The legislation, introduced by Assemblywoman Michaelle Solages and Sen. Brad Hoylman, is backed by district attorneys in Manhattan, the Bronx and Brooklyn, as well advocacy groups like the Immigrant Defense Project, The Bronx Defenders, The Legal Aid Society of New York and the labor union 32BJ SEIU.
Supporters pointed to a report released by the Immigrant Defense Project showing an increase in courthouse arrests by ICE.
“Our judicial system is based on equity and equal accessibility to justice.
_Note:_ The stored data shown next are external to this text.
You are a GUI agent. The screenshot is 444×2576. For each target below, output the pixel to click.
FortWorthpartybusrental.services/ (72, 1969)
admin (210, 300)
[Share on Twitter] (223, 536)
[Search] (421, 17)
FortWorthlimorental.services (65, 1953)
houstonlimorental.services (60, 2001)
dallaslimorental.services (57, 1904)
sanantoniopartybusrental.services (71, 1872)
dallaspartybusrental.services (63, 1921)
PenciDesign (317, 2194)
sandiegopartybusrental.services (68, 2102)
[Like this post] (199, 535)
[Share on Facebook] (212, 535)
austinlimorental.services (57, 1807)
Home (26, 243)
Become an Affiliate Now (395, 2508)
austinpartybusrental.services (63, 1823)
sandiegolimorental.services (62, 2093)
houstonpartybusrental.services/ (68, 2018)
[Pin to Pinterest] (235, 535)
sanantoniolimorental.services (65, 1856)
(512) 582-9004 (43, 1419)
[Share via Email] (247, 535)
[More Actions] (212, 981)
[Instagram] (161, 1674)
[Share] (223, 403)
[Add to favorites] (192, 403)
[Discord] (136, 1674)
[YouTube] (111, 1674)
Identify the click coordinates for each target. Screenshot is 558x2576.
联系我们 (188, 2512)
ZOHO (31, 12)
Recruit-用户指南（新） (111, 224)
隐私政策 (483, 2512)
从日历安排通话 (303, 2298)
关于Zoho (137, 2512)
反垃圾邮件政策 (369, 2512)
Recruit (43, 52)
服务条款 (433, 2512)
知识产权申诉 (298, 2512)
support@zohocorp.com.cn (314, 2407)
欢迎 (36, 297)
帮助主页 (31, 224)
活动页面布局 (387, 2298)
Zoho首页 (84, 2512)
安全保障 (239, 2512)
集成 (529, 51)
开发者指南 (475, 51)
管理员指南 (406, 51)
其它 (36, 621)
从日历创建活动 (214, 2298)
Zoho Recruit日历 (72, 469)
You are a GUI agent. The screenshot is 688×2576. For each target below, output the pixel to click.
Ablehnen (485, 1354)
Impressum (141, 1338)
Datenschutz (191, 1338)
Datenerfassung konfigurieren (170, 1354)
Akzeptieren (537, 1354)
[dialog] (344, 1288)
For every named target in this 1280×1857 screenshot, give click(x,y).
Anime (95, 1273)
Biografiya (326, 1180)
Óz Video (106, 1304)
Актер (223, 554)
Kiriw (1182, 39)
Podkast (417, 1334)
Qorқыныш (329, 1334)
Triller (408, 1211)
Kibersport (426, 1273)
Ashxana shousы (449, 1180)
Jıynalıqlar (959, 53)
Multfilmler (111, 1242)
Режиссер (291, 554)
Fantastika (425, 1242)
Changes by federal agencies regarding the enforcement of federal immigration law have instilled significant fear in immigrant communities across New York State,” Solages said in a statement. “According to a report from the Immigrant Defense Project, courthouse arrests by ICE have dramatically risen statewide. As fewer individuals feel safe interacting with the justice system, fearing potential implications for themselves, friends or family, it becomes all the more challenging to promote public safety.”
The bill comes after lawmakers earlier this month passed the Dream Act, legislation that makes undocumented immigrants eligible for state tuition assistance.
Gov. Andrew Cuomo in 2017 signed an executive order that prohibited state agencies from inquiring about immigration status; Cuomo wants to codify that order into state law.